D’un narratif à l’autre
La
version “chauve-souris et pangolin” servait l’agenda d’un gouvernement
mondial protecteur face à un ennemi insaisissable composé de virus, de
chaleur et de carbone. C’est le récit qui promeut la surveillance et le
contrôle des populations par l’anticipation de menaces communes
invisibles. L’on parle ici des politiques de l’OMS et des agences
onusiennes telles: “une seule santé”, “la santé liée au climat”, “le
traité pandémie” ou le passe sanitaire.
Le
manque d’enthousiasme des peuples à la démesure de ce projet devait
fatalement conduire à acclamer sa version contraire (accélérer).
La
présentation de la saga du “supervirus expérimental venu du laboratoire
de l’ennemi” correspond à la réaction en miroir. Ici, plus question de
noyer l’individu dans la masse du “one world” contre le virus, ni de
mettre l’accent sur le bien commun. C’est le versant complémentaire qui
prend le relais: celui où chacun est clairement identifié. Le héros agit
en surhomme pour défendre ses intérêts propres, face à des ennemis
nommés comme tels. C’est Trump contre Fauci, Daszak, Cuomo et l’OMS ou
même la Chine toute entière.
Ce ne sont pas les traités de l’OMS ni ‘le consensus scientifique’ qui imposeront leur loi, mais “celui qui a été élu”.

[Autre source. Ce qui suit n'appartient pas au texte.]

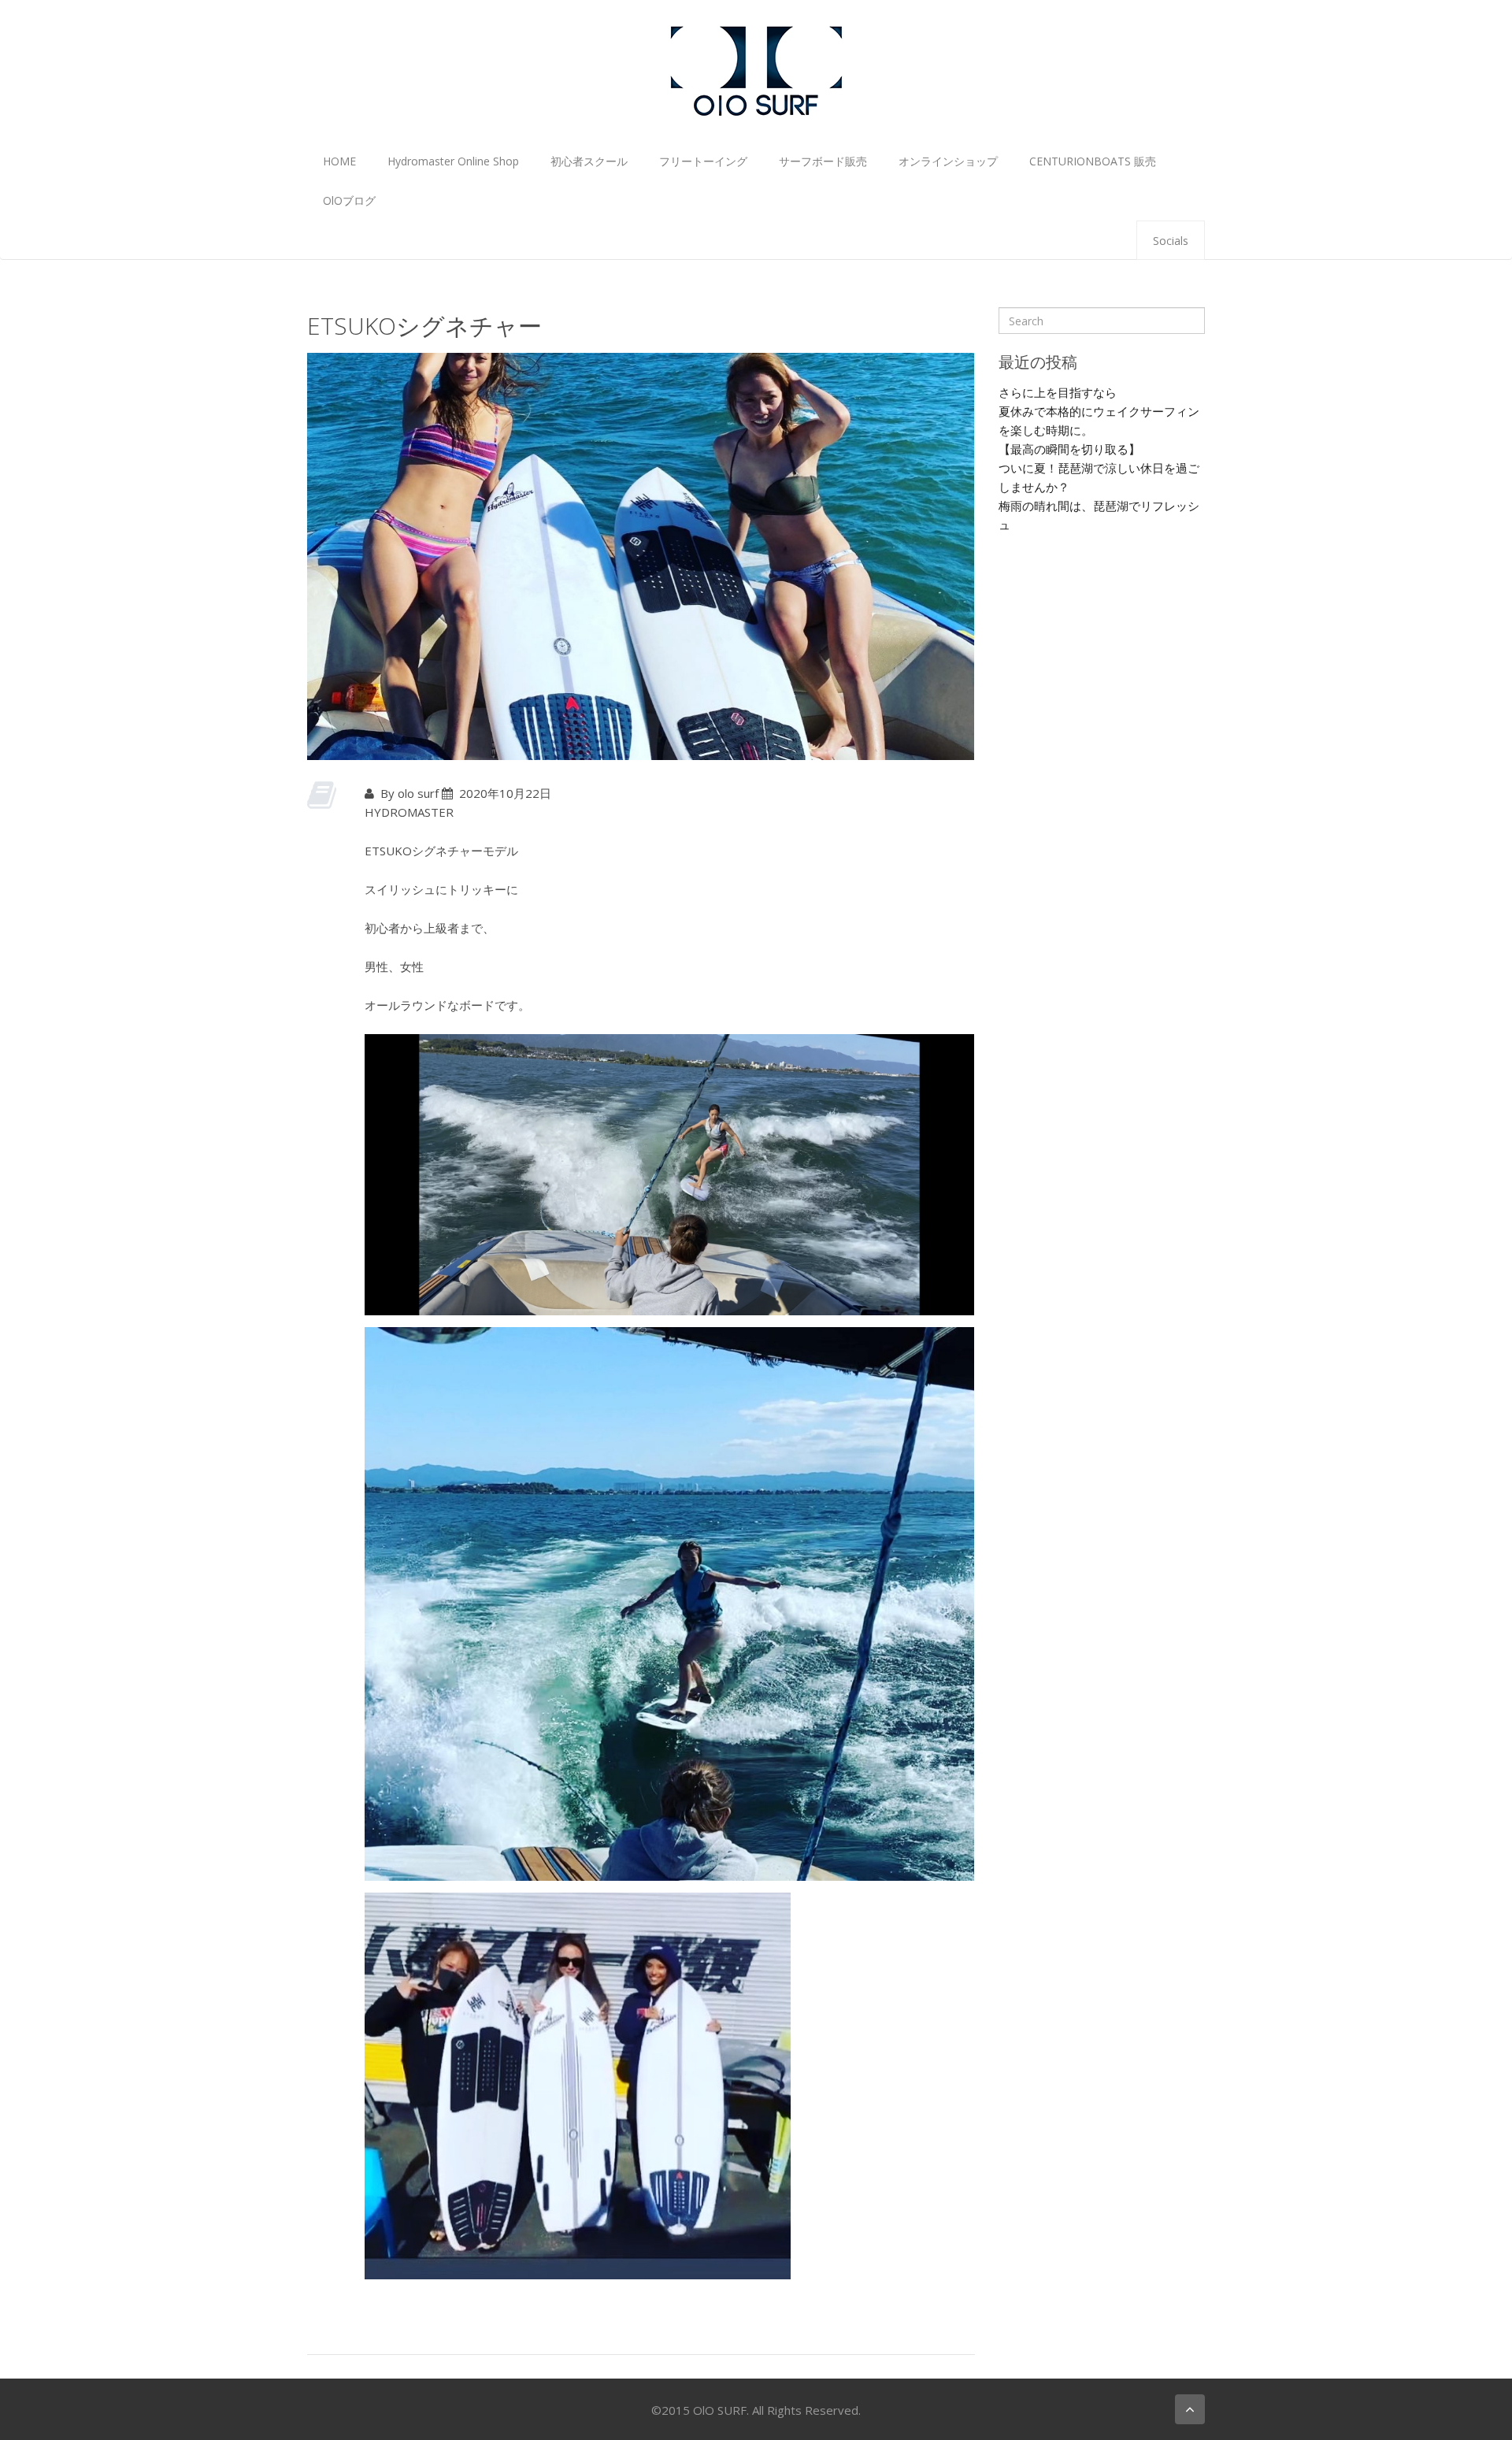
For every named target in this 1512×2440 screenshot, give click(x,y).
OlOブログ (349, 200)
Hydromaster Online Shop (453, 161)
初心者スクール (589, 161)
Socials (1170, 240)
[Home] (756, 69)
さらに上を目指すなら (1058, 392)
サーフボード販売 (823, 161)
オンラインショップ (948, 161)
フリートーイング (703, 161)
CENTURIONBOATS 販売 (1092, 161)
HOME (339, 161)
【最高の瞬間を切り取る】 (1069, 449)
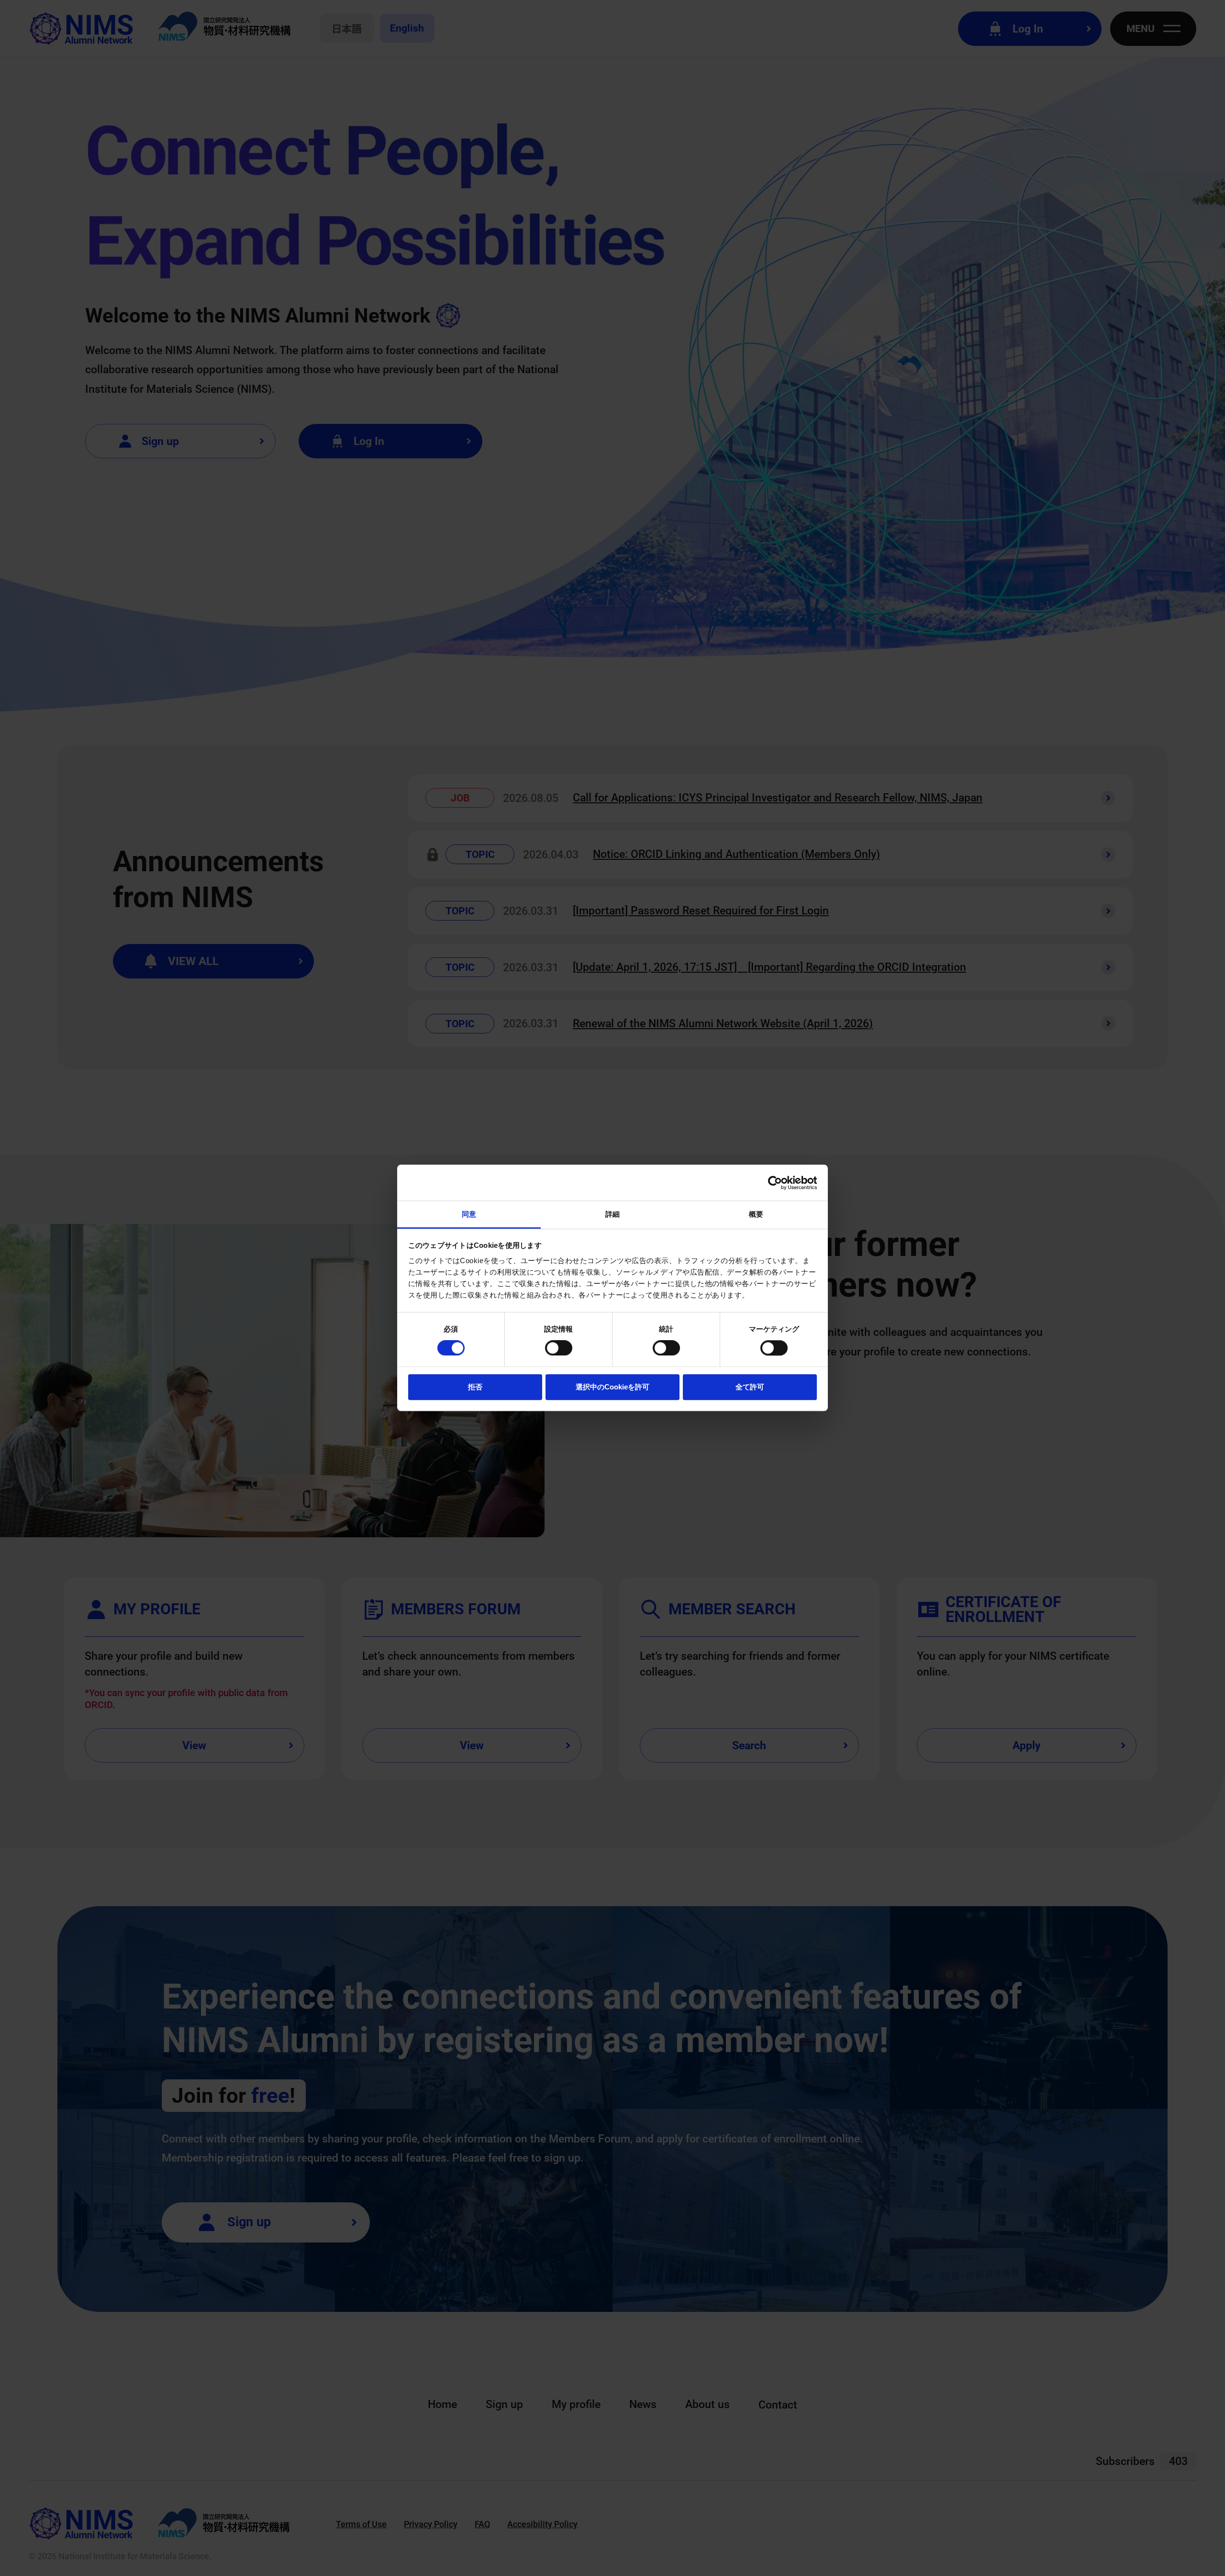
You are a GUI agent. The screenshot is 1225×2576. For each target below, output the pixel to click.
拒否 (475, 1387)
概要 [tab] (756, 1214)
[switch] (558, 1347)
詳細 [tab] (612, 1214)
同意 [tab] (469, 1214)
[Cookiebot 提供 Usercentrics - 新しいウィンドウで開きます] (775, 1183)
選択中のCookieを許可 (612, 1387)
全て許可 (749, 1387)
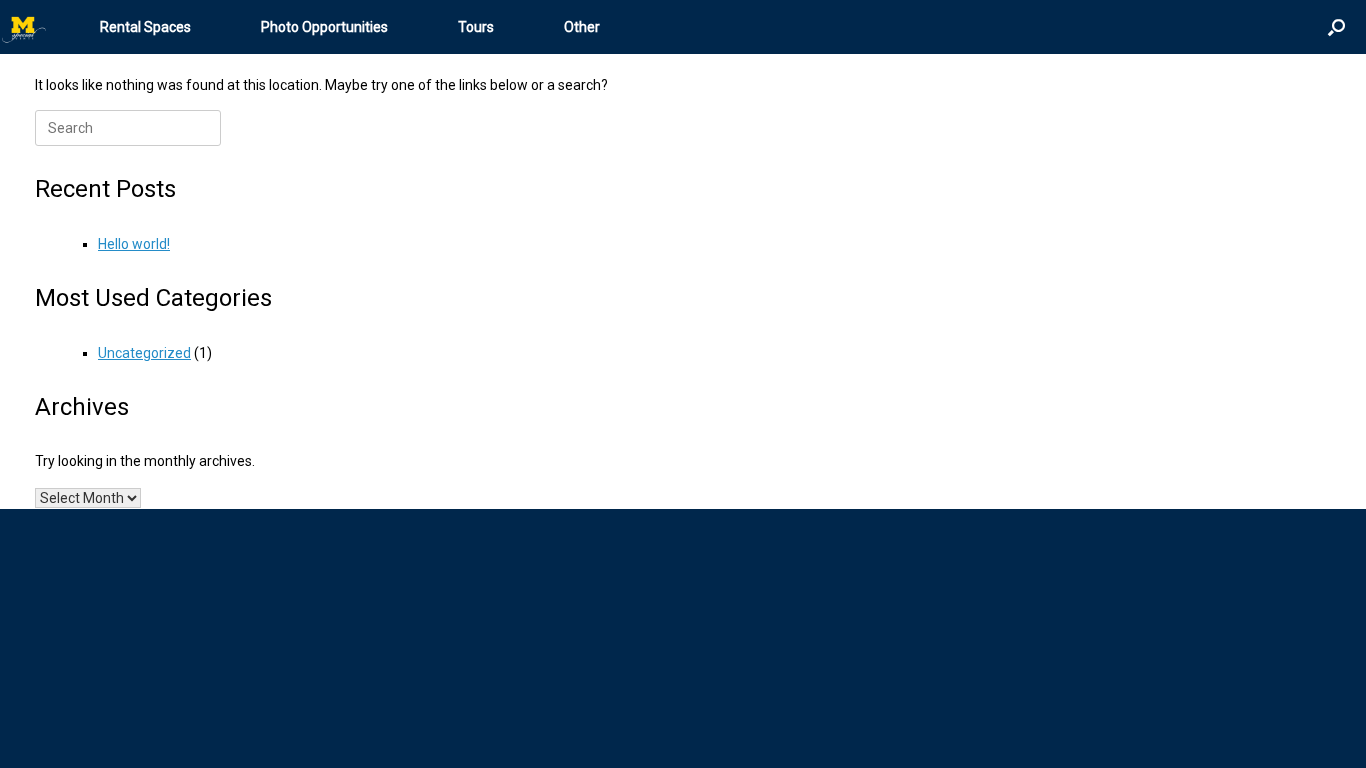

Cette fois la stratégie accélérationiste,
qui vise à “démolir pour mieux reconstruire” un nouvel ordre mondial,
se déclinera sous d’autres motifs: la nécessité de sauver le dollar et
l’hégémonie américaine face aux BRICS et à la concurrence chinoise, et
le besoin de durcir le ton face à des nations hostiles, quitte à
provoquer une 3ème guerre mondiale.
La version manquante
Plusieurs éléments manquent au nouveau “narratif” pour qu’il soit réellement inspirant.
Tout
d’abord une tentative, une once de mea culpa ou de prise de
responsabilité personnelle de la part de Trump, qui a toutes les
circonstances atténuantes d’avoir été trompé, aurait été de bon ton. Ou
faut-il se contenter d’admirer le tour de force qui consiste à se poser
en justicier pour dénoncer des politiques que l’on a soi-même
approuvées?
Car,
s’il veut réellement s’opposer à l’État profond qu’il prétend
combattre, Trump a ici tous les éléments nécessaires et l’occasion rêvée
pour le faire. A titre d’exemple, il peut citer le rôle de Bill Gates
et d’un nombre d’acteurs impliqués dans la “planification” des pandémies
comme Robert Kadlec ou des compagnies mafieuses comme Emergent
Biosolutions.
Il
peut déconstruire la notion même de pandémie, en dénonçant la
supercherie des tests PCR en provenance d’Allemagne et en expliquant
qu’il s’agit d’une fausse menace. Et il peut même en profiter pour
retirer du marché les fameux vaccins Covid, en disant qu’on lui a caché
les traitements existants, efficaces et bon marché et que la pandémie
est finie.
Mieux
encore, il peut pointer du doigt les géants de la finance et les
banquiers centraux qui se sont réunis le 22 août 2019 pour approuver le
plan de Blackrock et lancer le grand reset économique “de la prochaine
grande crise/pandémie en arrivage” (le plan monétaire lié à la pandémie
est connu sous le nom du “Going down reset“).
Et, dans ce monde parallèle, Trump pourrait même renvoyer la balle vers la communauté scientifique en lui demandant de prouver l’existence du virus Sars-cov-2… et de tous les autres. Histoire d’avoir la paix pendant la suite de son mandat.
Pourquoi pas? Puisque Trump peut tout.